Text excerpt
I was quite impressed by the more modern day "Tricity Bendix" (a fourteen years old re-badged Zanussi) which I had to repair a week or so back. The innards looked as pristine as the day it was made (the poor old 16A 700v triac, otoh, only *looked* pristine - it had finally succumbed to the abuse our youngest son had been meting out to the machine[1].
I was quite surprised to see such an *actual* improvement in washing machine design in the intervening two decades between the 1983 Servis Quartz that I'd kept running right up until the day we swapped it out for that Tricity Bendix. If the current crop of Zanussi based washing machines have maintained this standard, I for one, am only too happy to recommend the brand.
Once our youngest (now a 35 year old "Twenty Something" Kidult) had tracked down a YT video showing how to split the casing on a Zanussi machine that looked the spitting image of our "Tricity Bendix AW 1400 W", it proved a remarkably easy machine to work on. Also, thanks to my youngest, I've replaced said triac and still have another five 'spares'.
I suspect his motivation to order one from an ebay trader, then another five from Farnell the next day to get a quicker delivery in case we *actually* had to wait a whole 8 days for the first order to arrive, was partially out of 'guilt' and mainly out of the need to get his next load of washing washed and dried (see [1] and [2] below).

Given request 1
In the washing machine post, which component had failed in the Tricity Bendix?
Given request 2
Repeat the washing machine post word for word from "I was quite impressed" to "recommend the brand.".
Rely only on the washing machine post when answering.

Data excerpt
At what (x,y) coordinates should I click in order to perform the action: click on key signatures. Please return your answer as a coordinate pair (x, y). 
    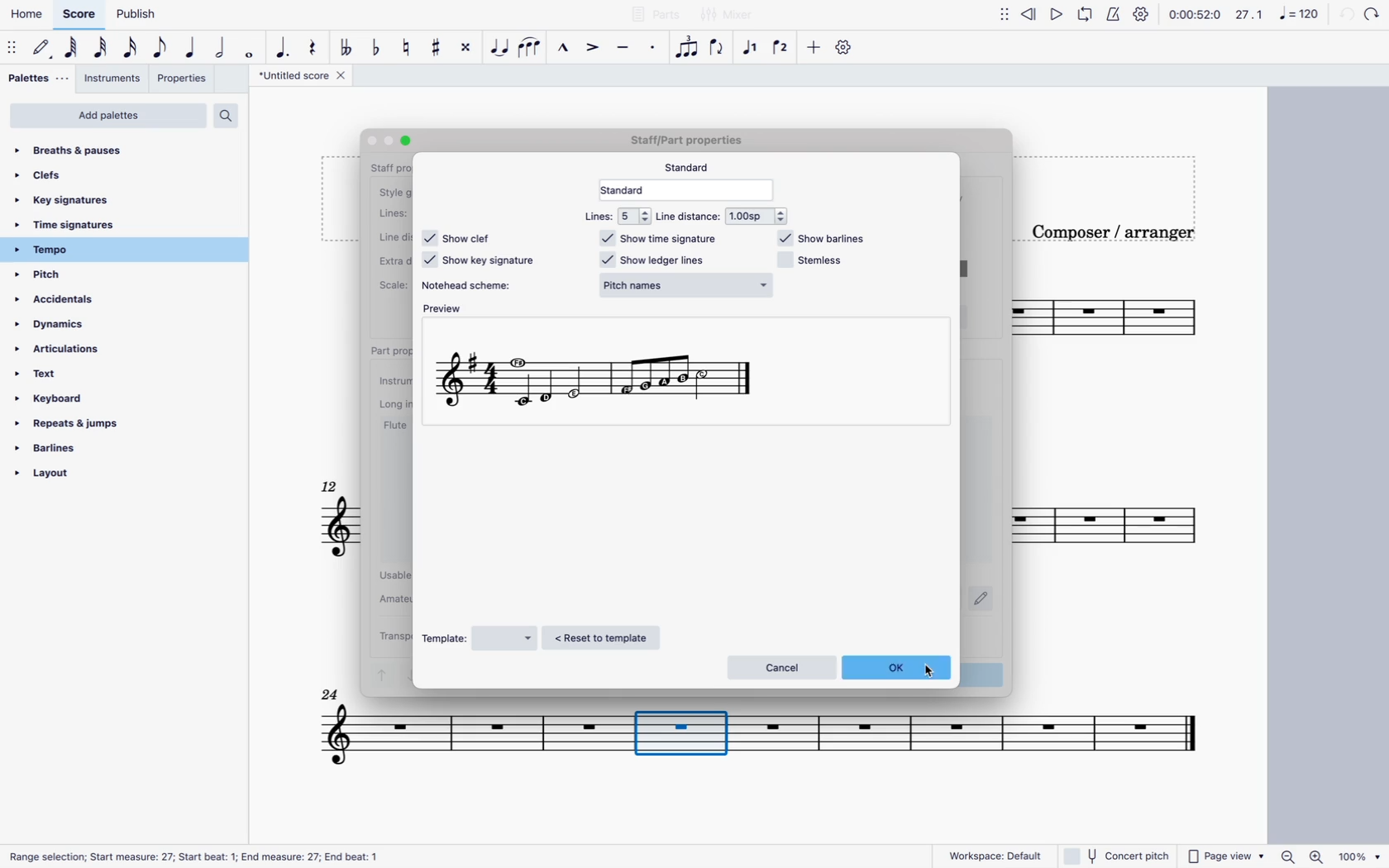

Worked solution 1
The 16A 700v triac had failed.

Worked solution 2
I was quite impressed by the more modern day "Tricity Bendix" (a fourteen years old re-badged Zanussi) which I had to repair a week or so back. The innards looked as pristine as the day it was made (the poor old 16A 700v triac, otoh, only *looked* pristine - it had finally succumbed to the abuse our youngest son had been meting out to the machine[1].
I was quite surprised to see such an *actual* improvement in washing machine design in the intervening two decades between the 1983 Servis Quartz that I'd kept running right up until the day we swapped it out for that Tricity Bendix. If the current crop of Zanussi based washing machines have maintained this standard, I for one, am only too happy to recommend the brand.